GeometryBasics.Simplex
— TypeA Simplex
is a generalization of an N-dimensional tetrahedra and can be thought of as a minimal convex set containing the specified points.
- A 0-simplex is a point.
- A 1-simplex is a line segment.
- A 2-simplex is a triangle.
- A 3-simplex is a tetrahedron.
Note that this datatype is offset by one compared to the traditional mathematical terminology.
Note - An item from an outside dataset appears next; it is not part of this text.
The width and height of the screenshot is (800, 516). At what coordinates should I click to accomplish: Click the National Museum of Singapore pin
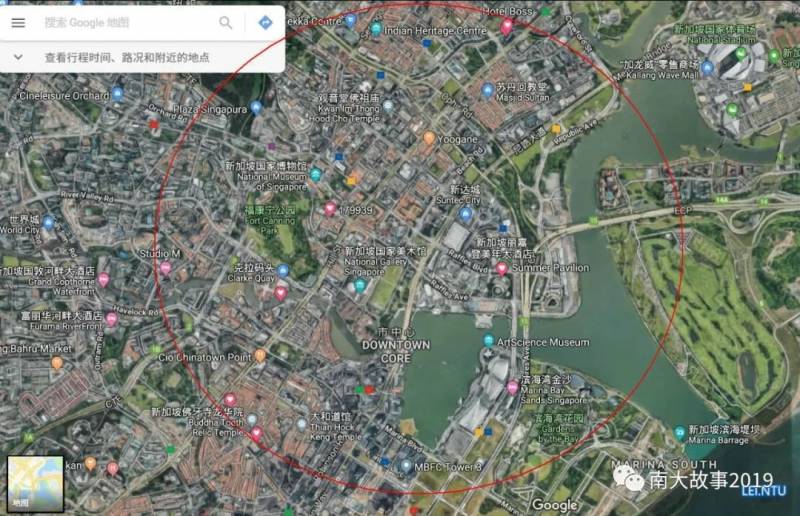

So a one-simplex is represented as Simplex{2,T}
. This is for a simpler implementation.
It applies to infinite dimensions. The structure of this type is designed to allow embedding in higher-order spaces by parameterizing on T
.
GeometryBasics.Sphere
— TypeSphere{T}
An alias for a HyperSphere of dimension 3. (i.e. HyperSphere{3, T}
)
GeometryBasics.Tesselation
— TypeTesselation(primitive, nvertices)
For abstract geometries, when we generate a mesh from them, we need to decide how fine grained we want to mesh them. To transport this information to the various decompose methods, you can wrap it in the Tesselation object e.g. like this:
sphere = Sphere(Point3f(0), 1)
m1 = mesh(sphere) # uses a default value for tesselation
m2 = mesh(Tesselation(sphere, 64)) # uses 64 for tesselation
length(coordinates(m1)) != length(coordinates(m2))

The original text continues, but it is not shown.